今日は、逗子・葉山駅を起点に西海岸を歩いてみました。
【主な経路】
(逗子・葉山駅)-長柄-堀内-一色-下山口-長者ヶ崎-秋谷-芦名-(復路はほぼ逆経路)-(逗子・葉山駅)
三浦半島の道祖神と地神 地神・道祖神マップ (作成中)
道祖神:長徳寺(三浦郡葉山町堀内805)
名木・古木50選や湘南七福神の恵比寿尊でも知られる守護山玉蔵院の塞之神(道祖神)です。
道祖神:一色1034
石塔群の右端が道祖神、庚申塔を祀った社内には子産石もありました。
熊野神社:秋谷5309
藤井(1981)に記載がありませんので、道祖神とは見做されていないようですが、秋谷の熊野神社には、多くの子産石が奉納されています。
秋谷の子産石:横須賀市秋谷5290
裏手の稲荷社にも、沢山の子産石が奉納されています。
横須賀市指定市民文化資産
子産石
子を産み出す石ということから、生殖の神、安産の神が宿る石として崇敬されてきた。ここに据えられた子産石を全体の象徴として指定した。
淡島神社:芦名1丁目18-2
辻井(1988)によると、社前の男根碑はエビス湾の岩穴に祀られていたものを移したとありますので、この30年ほどのうちにさらに社内に移されたことになります。

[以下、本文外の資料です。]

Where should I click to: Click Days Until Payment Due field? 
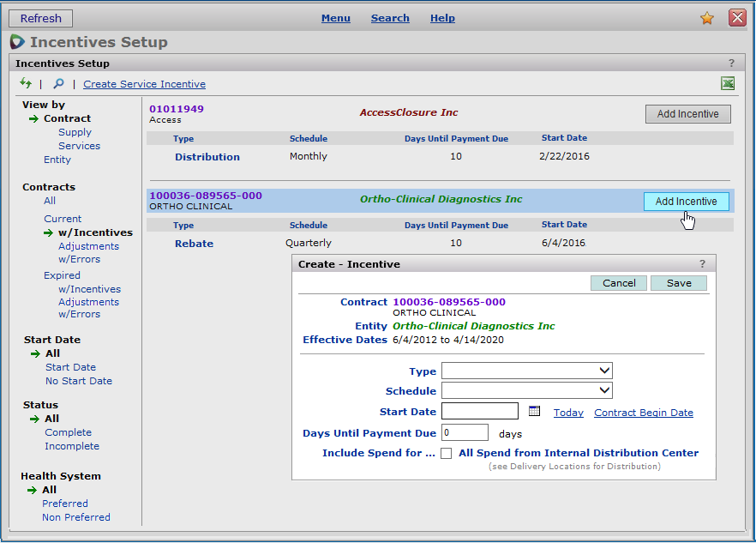464,433
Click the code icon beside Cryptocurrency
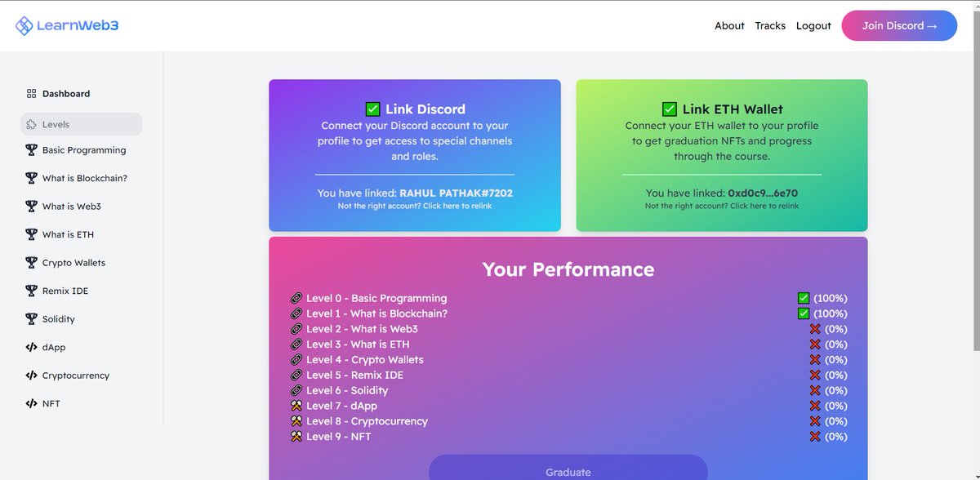Image resolution: width=980 pixels, height=480 pixels. pyautogui.click(x=30, y=375)
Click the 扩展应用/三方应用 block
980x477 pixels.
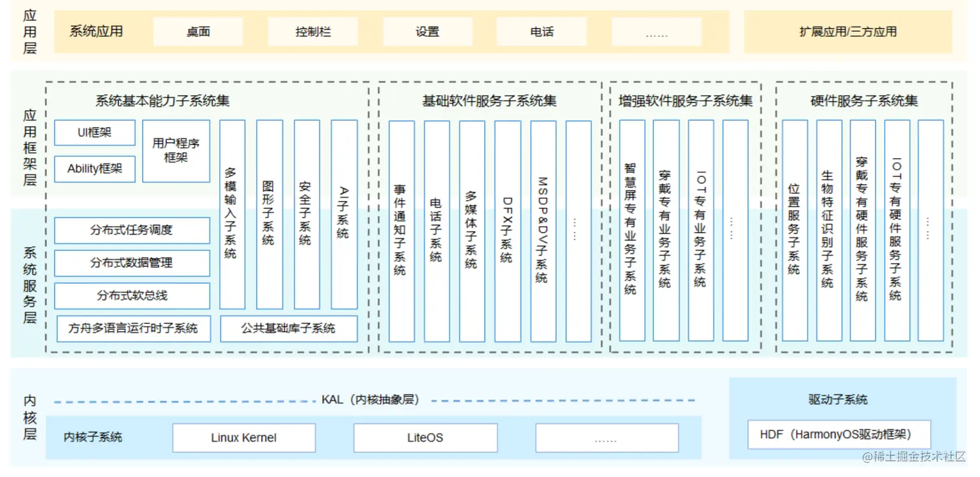(x=849, y=31)
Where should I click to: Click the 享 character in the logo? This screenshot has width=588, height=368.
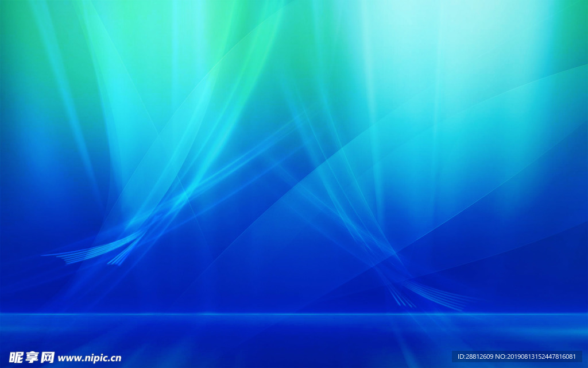coord(32,357)
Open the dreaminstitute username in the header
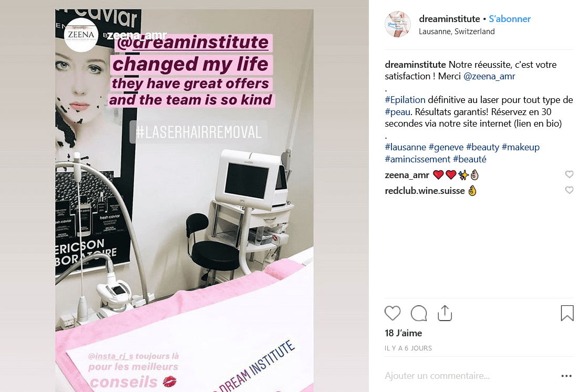This screenshot has height=392, width=588. pyautogui.click(x=449, y=19)
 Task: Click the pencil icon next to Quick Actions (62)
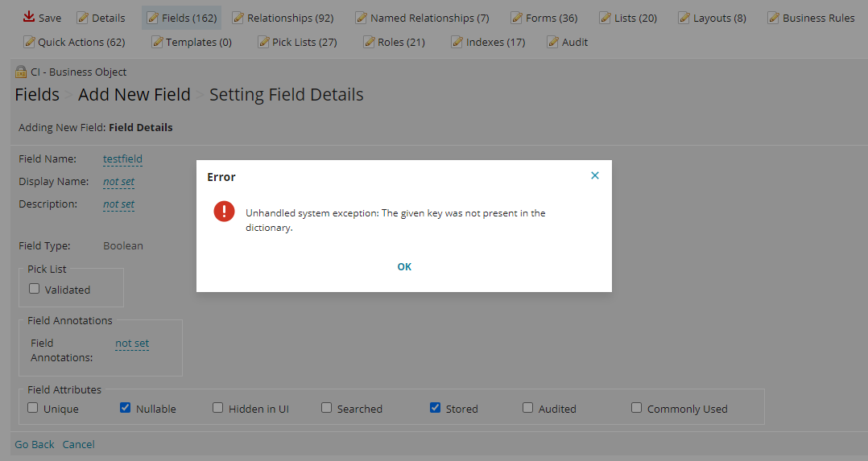29,42
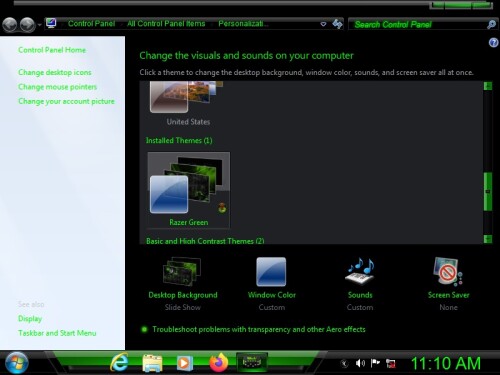
Task: Open recent pages dropdown next to Forward
Action: 39,25
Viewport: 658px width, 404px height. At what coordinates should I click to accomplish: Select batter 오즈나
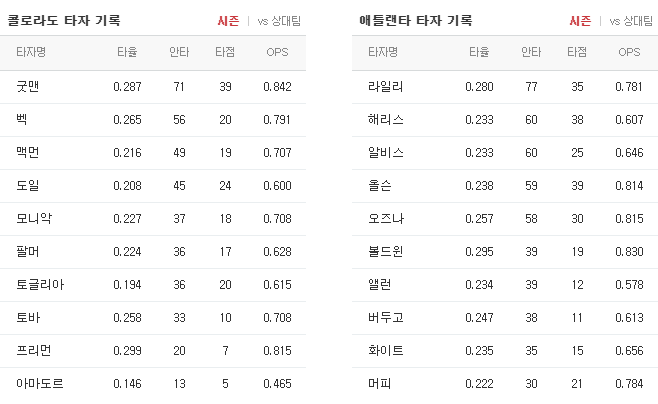point(386,219)
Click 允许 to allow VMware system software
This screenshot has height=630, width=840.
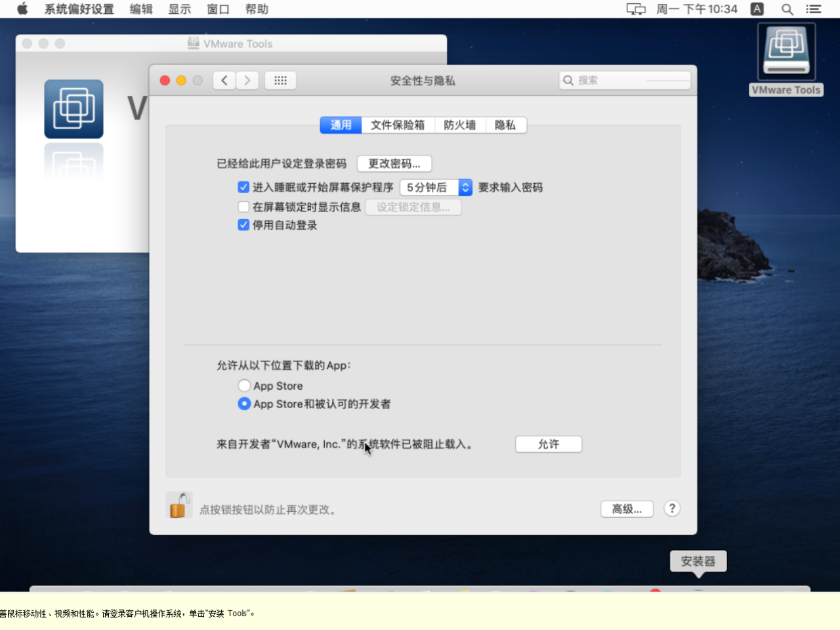coord(549,444)
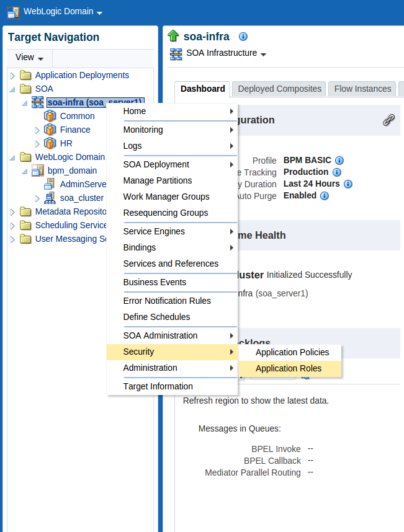Viewport: 404px width, 532px height.
Task: Click the info icon next to Production
Action: [336, 172]
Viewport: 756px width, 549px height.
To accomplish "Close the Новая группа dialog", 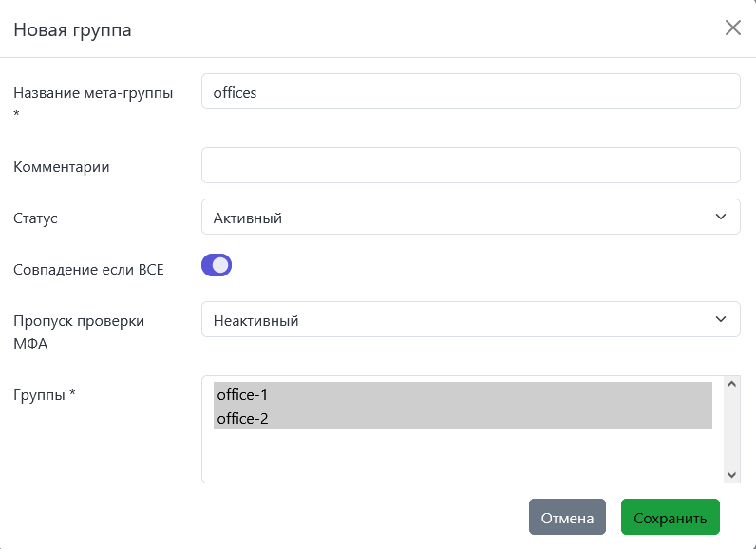I will pyautogui.click(x=732, y=28).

一方、社の世話していらした男性の話では、『安産の神であり、道祖神ではない』とのことで『境内の猿田彦大神のほうが道祖神ではないか』とのご意見でした。ただし、昭和時代の神奈川県による道祖神調査では、猿田彦は対象外としたそうで、藤井(1981)は芦名の猿田彦大神を認識していたことも占めるされていますので、芦名浜の自然石型道祖神は、これだと思われます。
十二所神社:芦名1丁目21-26
境内の階段下の帯解地蔵は、一見、双体神像型道祖神にも見えるのですが、 新編相模國風土記稿に『地藏堂。安産守護ノ本尊ナリ。故ニ帯解地藏ト號ス。』と見えますので、これは古来、地蔵尊の様です。ここにも子産石が奉納されていました。
道祖神:芦名2丁目22
藤井(1981)に祠型道祖神として紹介されている社です。隣には庚申塔、子産石も納められていました。
【文献】
石井悦五郎(1981)葉山町の道祖神、in 神奈川県の道祖神調査報告書(神奈川県教育庁文化財保護課編)、p.191-193.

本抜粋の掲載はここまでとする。